There was much blackmail by the German high command; if the council refused to carry out a measure, the Germans threatened to do it much more brutally. The real force behind the scenes was the Zentralstelle (Central Agency for Jewish Emigration)。 The name was devious in the extreme, implying that the possibility of emigration for Jews was real. It would seem that at least initially, the leaders of the Jewish Council assumed that the Germans had no intention of removing the entire Jewish community from the Netherlands and that the council’s role was to protect those in the most danger. In the early days, even as they received dire warnings about concentration camps in Poland and Germany, Dutch Jews remained convinced that the Germans would never dare to do in the Netherlands what they were doing in Eastern Europe.
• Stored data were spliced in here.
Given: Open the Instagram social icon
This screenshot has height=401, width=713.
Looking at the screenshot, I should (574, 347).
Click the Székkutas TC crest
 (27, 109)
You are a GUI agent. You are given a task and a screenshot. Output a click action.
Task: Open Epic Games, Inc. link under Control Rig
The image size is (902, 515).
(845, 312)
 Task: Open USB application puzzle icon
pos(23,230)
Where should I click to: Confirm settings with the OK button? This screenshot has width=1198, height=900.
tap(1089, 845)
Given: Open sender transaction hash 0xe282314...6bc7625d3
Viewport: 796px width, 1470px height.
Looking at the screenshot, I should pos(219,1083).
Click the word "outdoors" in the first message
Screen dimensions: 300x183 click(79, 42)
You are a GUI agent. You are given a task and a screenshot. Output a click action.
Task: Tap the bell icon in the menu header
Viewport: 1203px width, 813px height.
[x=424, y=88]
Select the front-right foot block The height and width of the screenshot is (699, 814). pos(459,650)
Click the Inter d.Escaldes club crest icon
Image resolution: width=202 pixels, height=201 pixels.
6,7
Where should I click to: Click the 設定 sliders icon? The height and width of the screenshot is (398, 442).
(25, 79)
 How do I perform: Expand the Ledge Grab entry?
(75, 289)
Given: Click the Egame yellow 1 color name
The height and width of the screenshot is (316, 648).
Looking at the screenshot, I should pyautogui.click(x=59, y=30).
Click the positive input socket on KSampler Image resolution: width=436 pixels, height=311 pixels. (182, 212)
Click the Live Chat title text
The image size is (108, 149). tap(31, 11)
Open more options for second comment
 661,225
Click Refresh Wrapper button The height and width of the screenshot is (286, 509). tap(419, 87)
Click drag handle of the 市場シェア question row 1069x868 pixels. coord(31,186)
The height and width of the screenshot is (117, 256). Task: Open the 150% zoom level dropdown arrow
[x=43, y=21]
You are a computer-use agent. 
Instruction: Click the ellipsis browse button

When the deportations began, the Zentralstelle created a system of Sperres, or exemptions from deportation, and allowed the Jewish Council to make recommendations. Members of the council and their families automatically qualified for Sperres, and those who were selected were safe for a time. However, the system was rife with abuse. The line between cooperation and collaboration gradually grew thinner and thinner.7
Meanwhile, civic chaos continued in Amsterdam. On February 22, 1941, a Saturday afternoon and therefore the Sabbath, trucks with six hundred heavily armed members of the German Ordnungspolizei entered the sealed-off Jewish Quarter and randomly arrested 427 Jewish men between the ages of twenty and thirty-five.8 They were sent first to Kamp Schoorl in the Netherlands. Thirty-eight were returned to Amsterdam due to ill health. The remaining 389 were sent to Mauthausen concentration camp in Austria and some eventually to Buchenwald. Only two of them survived.
Three days later, on February 25, in protest against the roundup, Dutch workers staged a massive strike. Joined by three hundred thousand people, the strike lasted two days. Responding ruthlessly, the Nazis called in the Waffen-SS, which had permission to use live ammunition against the striking workers. Nine people were killed and twenty-four seriously wounded. The strike leaders were tracked down, and at least twenty were executed. Men from the Jewish Quarter who had been arrested were photographed with weapons in their hands. The photographs were published in the Dutch press as evidence that the German command was dealing with “an outbreak of terrorism.”9 If any Dutch had harbored illusions about what the German occupation might mean, they now lost them.
But German Jews had no such illusions. Otto Frank knew the Nazi drill: excluding Jews from air-raid shelters; banning Jews from employment; the Aryanization of businesses; the registration of Jews, who were forced to wear yellow stars; the confiscation of wealth and property; mass arrests; transit camps; and finally, the deportations to the east, where it was not clear what awaited them. Otto now put every ounce of his strength into the fight to save his family. He knew he had to secure his business and get out of the Netherlands.